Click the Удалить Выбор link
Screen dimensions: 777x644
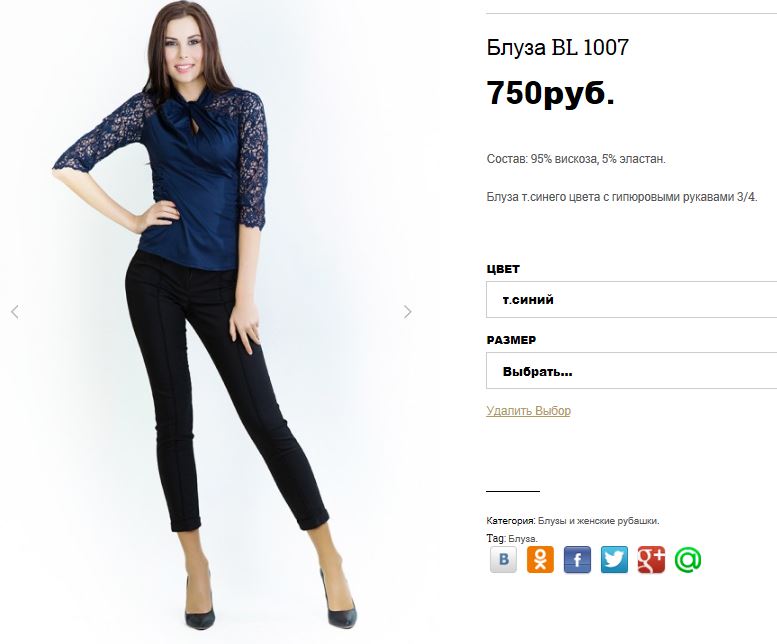pyautogui.click(x=528, y=411)
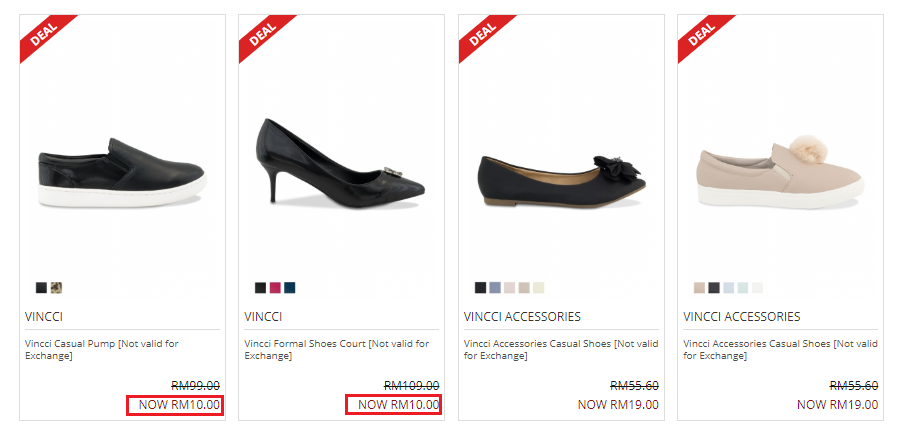Click the NOW RM10.00 price on Formal Shoes Court

point(394,405)
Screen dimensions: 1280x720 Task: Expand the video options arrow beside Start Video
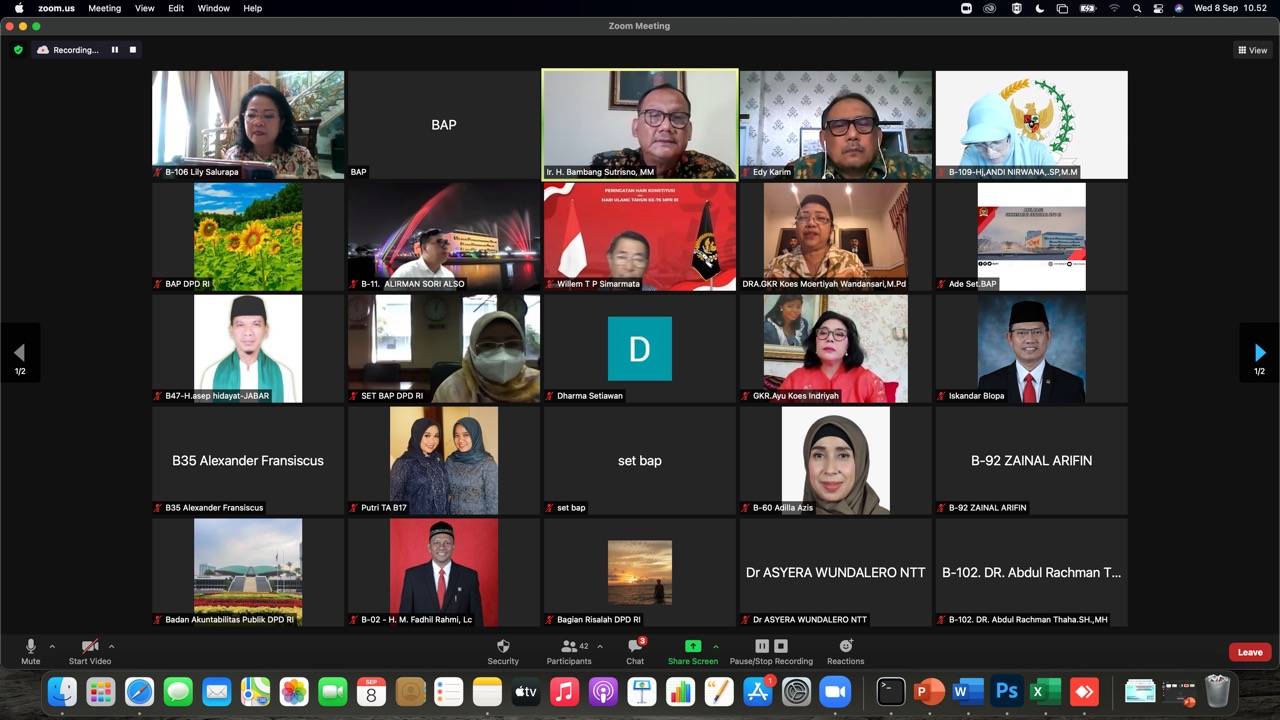111,646
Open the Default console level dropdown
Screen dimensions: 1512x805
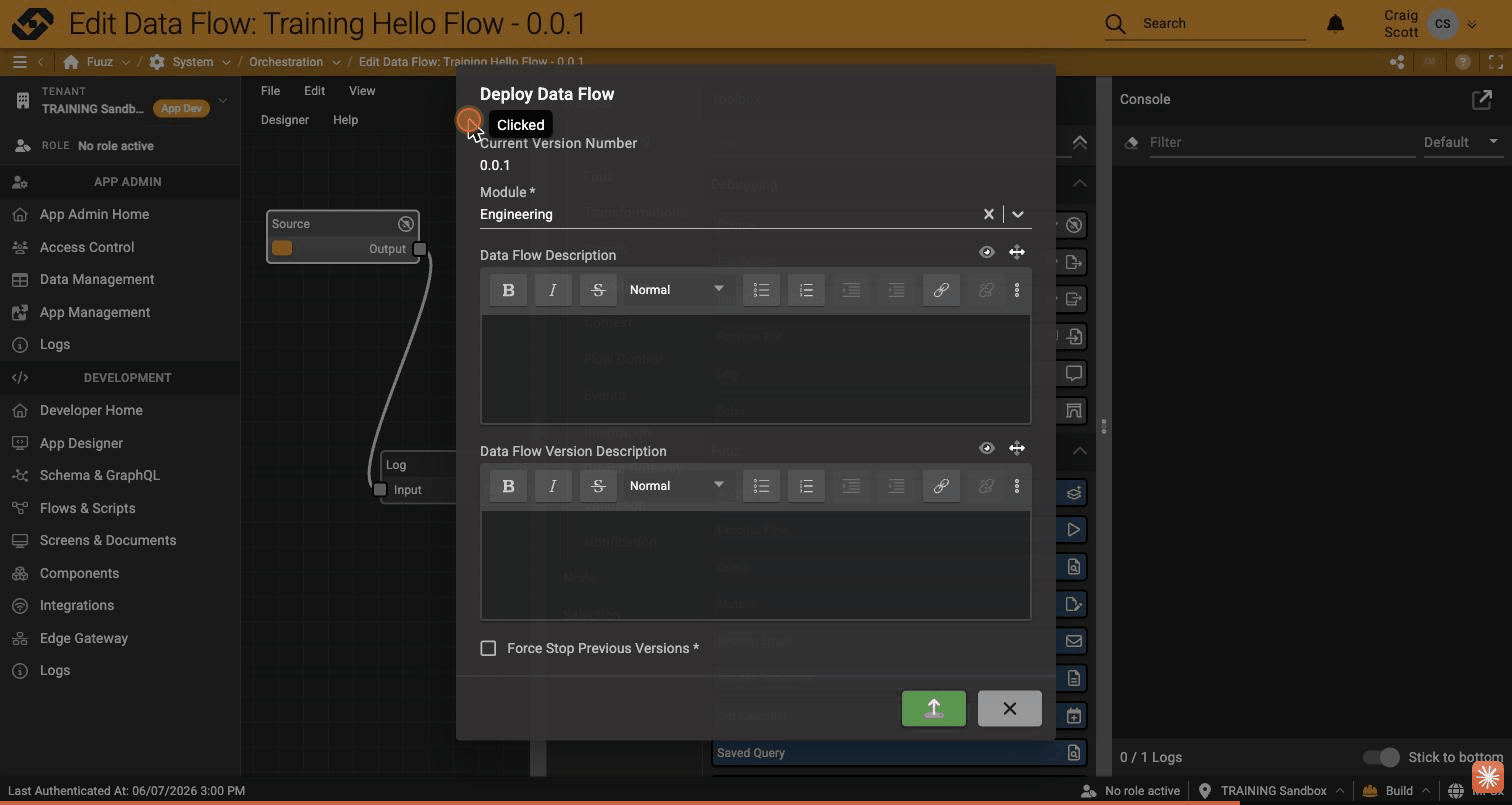click(1461, 142)
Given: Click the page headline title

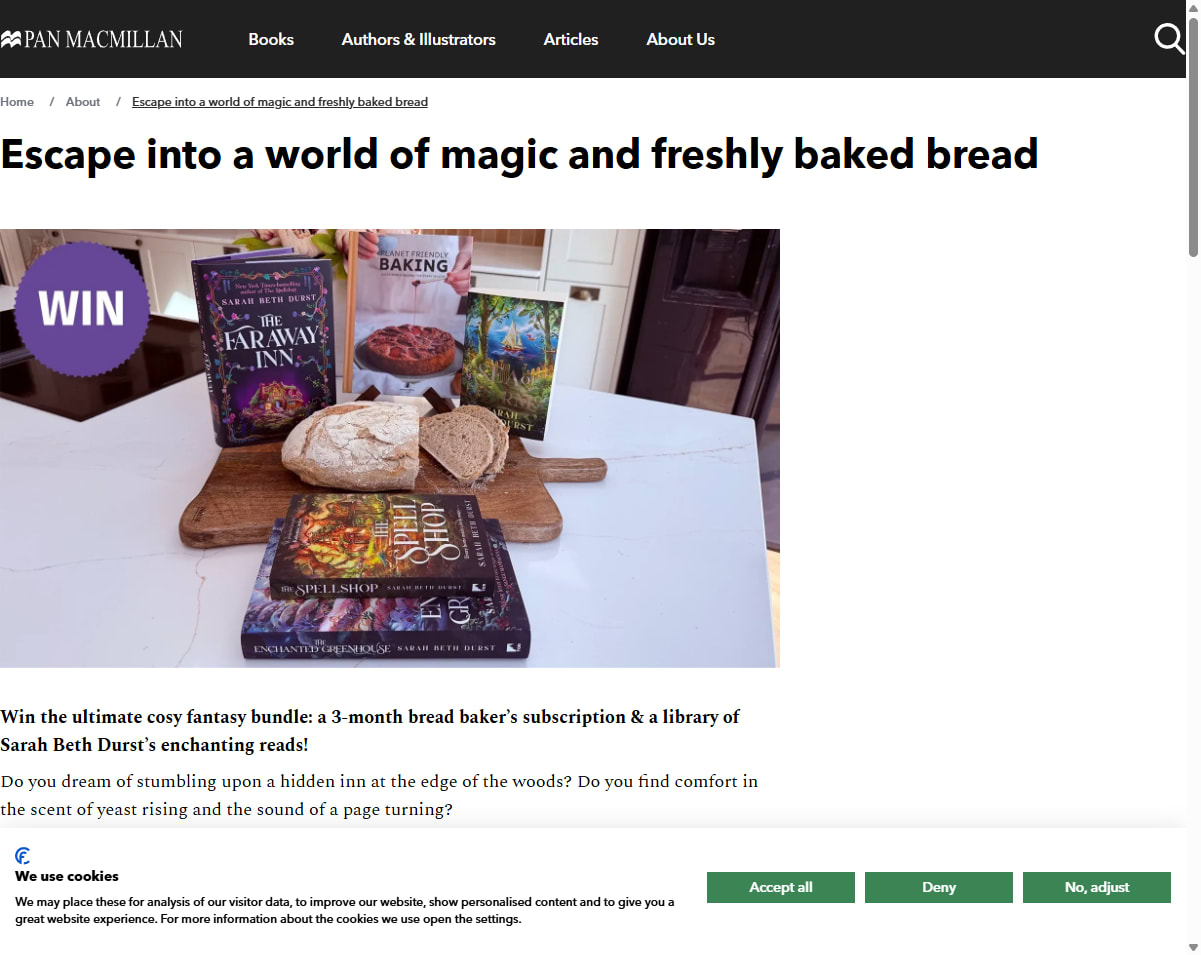Looking at the screenshot, I should point(519,154).
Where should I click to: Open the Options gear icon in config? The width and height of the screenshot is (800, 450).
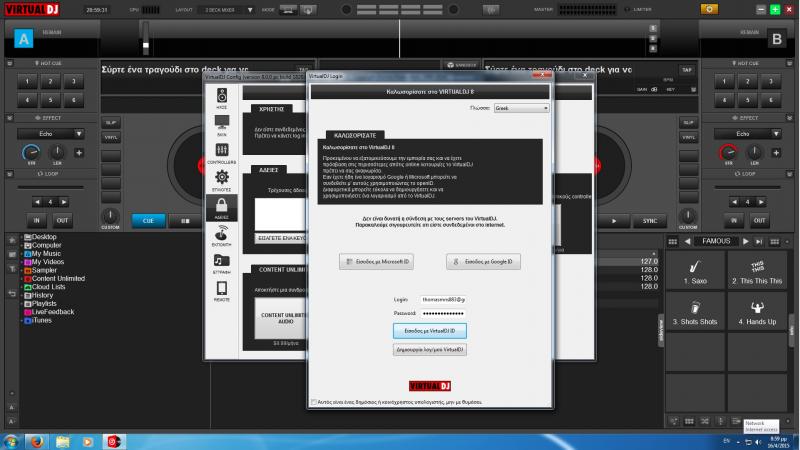221,178
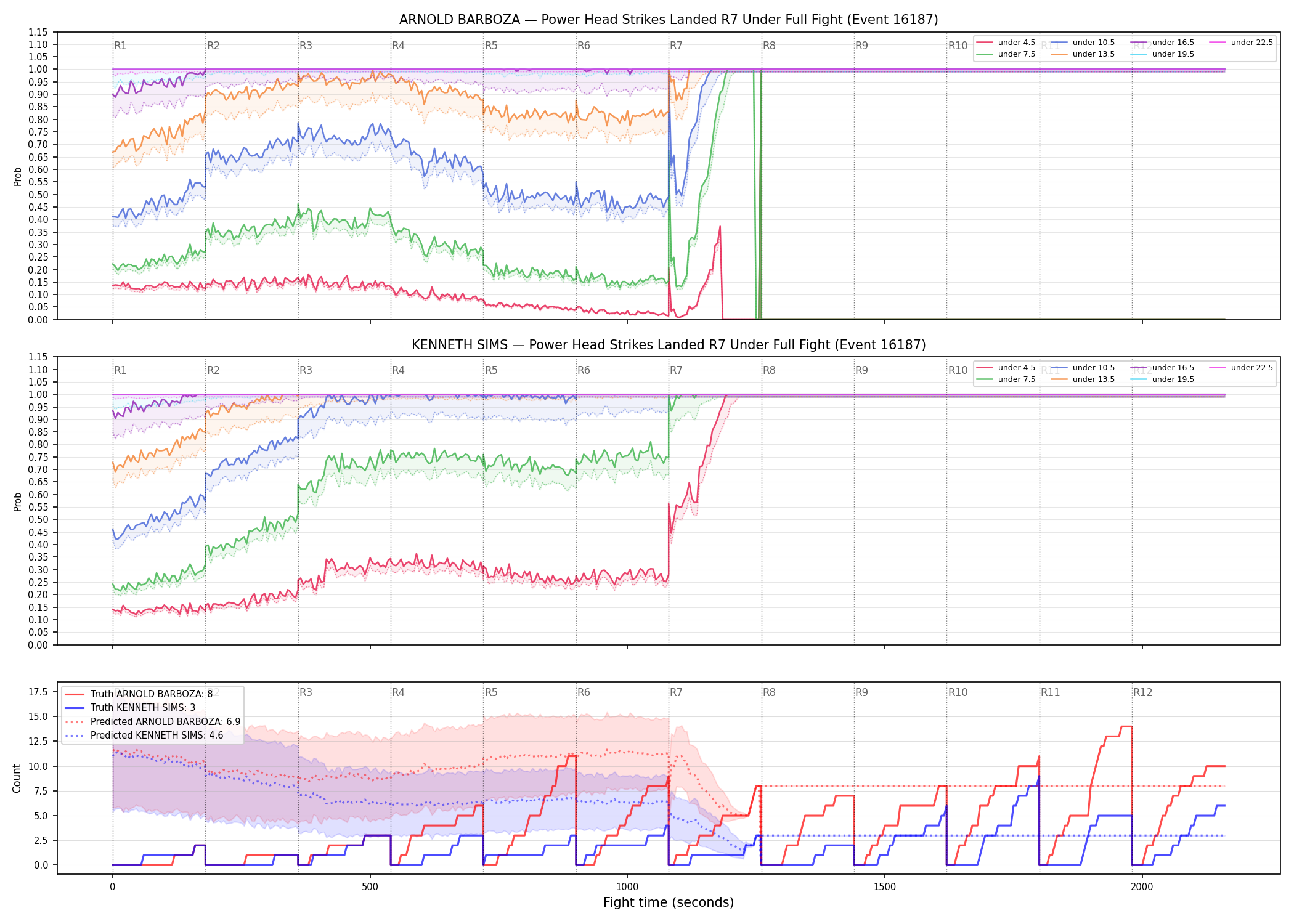Click the 'Fight time (seconds)' axis label

(669, 902)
☆ ☆ ☆ ☆ ☆
◆ **The task**:
Repeat, exactly and only, the lines from the one containing "Screen dimensions: 777x644" through the final line of the data, both ends included, leaving out any picture.

◆ **Written answer**:
Screen dimensions: 777x644
pyautogui.click(x=528, y=411)
Click the NOW RM10.00 price on Formal Shoes Court

point(394,405)
Screen dimensions: 1280x720 Task: Expand the video options arrow beside Start Video
111,646
Open the Default console level dropdown
Screen dimensions: 1512x805
click(1461, 142)
Given: Click the page headline title

Looking at the screenshot, I should point(519,154).
Where should I click to: Open the Options gear icon in config? The width and height of the screenshot is (800, 450).
221,178
Click the 'Fight time (seconds)' axis label

(669, 902)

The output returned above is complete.